Bobcat Stadium is a football stadium on the campus of Texas State University in San Marcos, Texas. It opened in 1981 and was expanded in 2011–2012 to its present 30,000-seat capacity. Bobcat Stadium has been the home field for the Texas State Bobcats since 1981.  In November 2003, the field was renamed Jim Wacker Field in honor of the former Bobcats football coach and director of athletics.

History
The End Zone Complex was completed and dedicated in 2002. The facility located in the south end zone of Bobcat Stadium houses the athletic program's football operations. The End Zone Complex also has a full service training center, meeting rooms and coaching staff offices.

The capacity grew to over 16,000 at the beginning of the 2009 football season with the completion of the first phase of a multi-phased expansion. This first phase added The Jerry and Linda Fields West Side Complex, a three-tier structure (by adding onto the existing home side) that includes new premium club seating, with 450 seats, and 15 luxury suites. The facility's funding came from a donation by Texas State alumns Jerry and Linda Fields.

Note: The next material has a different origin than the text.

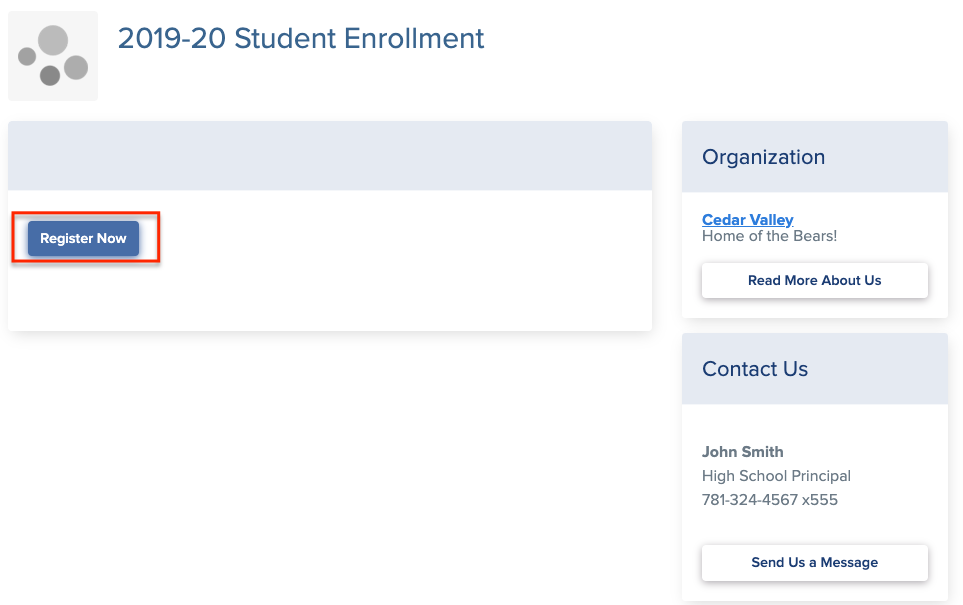Click the word Valley in organization link

tap(771, 220)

In 2012, a $33 million expansion closing in the north end zone brought the stadium's capacity to 30,000. That season, the average attendance was 18,945 in the program's first season as a Division I FBS member.

Other uses
During its 25-year history, Bobcat Stadium has been a multi-use facility. It has been the home of the Texas Special Olympics, and site of scenes from the movie The Ringer and the hit NBC TV show, Friday Night Lights.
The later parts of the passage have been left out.